Manuel Cajuda analisa o seu adversário: “Vai ser uma tarefa complicada, mas acredito que a União pode ganhar. Não me posso dar por vencido só por ir defrontar aquela que é, provavelmente, a melhor equipa da Europa”. O União de Leiria alcançou a final da Taça de Portugal após cinco eliminatórias, três das quais disputadas com formações da II Divisão B. Na época de ouro ainda se inscreve o 5º lugar na SuperLiga e a garantia da ida à UEFA.

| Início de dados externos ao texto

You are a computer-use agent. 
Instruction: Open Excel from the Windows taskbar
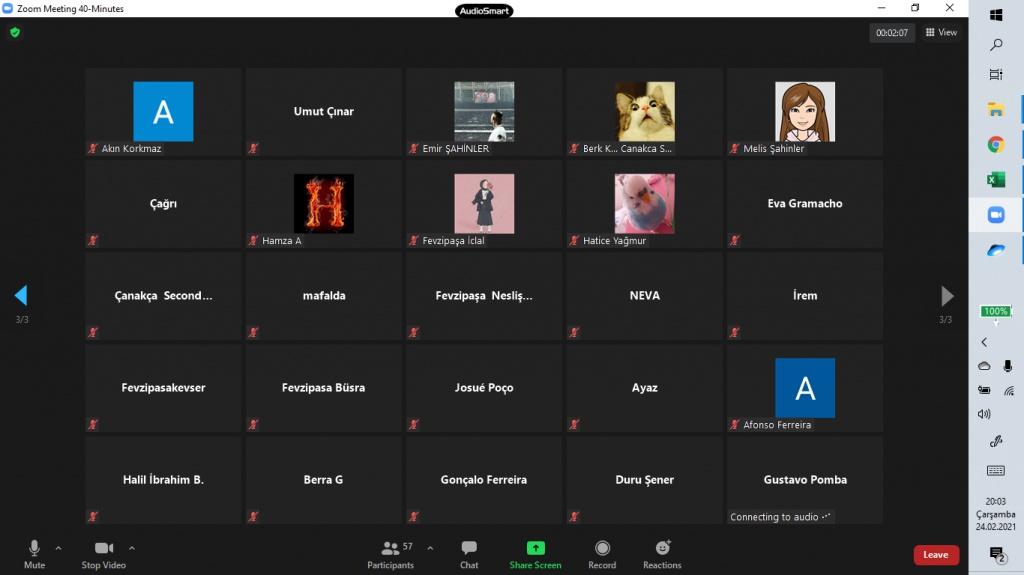[x=996, y=180]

A história desta presença no Jamor começou a ser escrita frente ao Oriental. A equipa de Lisboa ainda deu alguma réplica à União de Leiria, mas Douala, Gabriel e João Manuel acabaram com o sonho da formação secundária. Seguiu-se o Louletano, que os leirienses golearam por 4-1. Bilro, Fernando Aguiar, João Paulo e Silas foram os autores dos golos. Nos oitavos-de-final, a formação de Cajuda recebeu o Freamunde e venceu com os golos de Douala, Márcio Santos e Maciel. O primeiro encontro com uma equipa do mesmo escalão deu-se nos quartos-de-final, com a União de Leiria a manter-se como o conjunto visitando. A Académica vendeu bem cara a derrota. Hugo Almeida inaugurou o marcador para os leirienses, mas Marinescu empatou para os “estudantes”. No segundo período, o União aproveitou os erros do adversário e Paulo Gomes e Bilro fixaram o 3-1. O Paços de Ferreira foi o adversário seguinte e a equipa de José Mota foi ultrapassada, com um golo “de sorte” de Bilro.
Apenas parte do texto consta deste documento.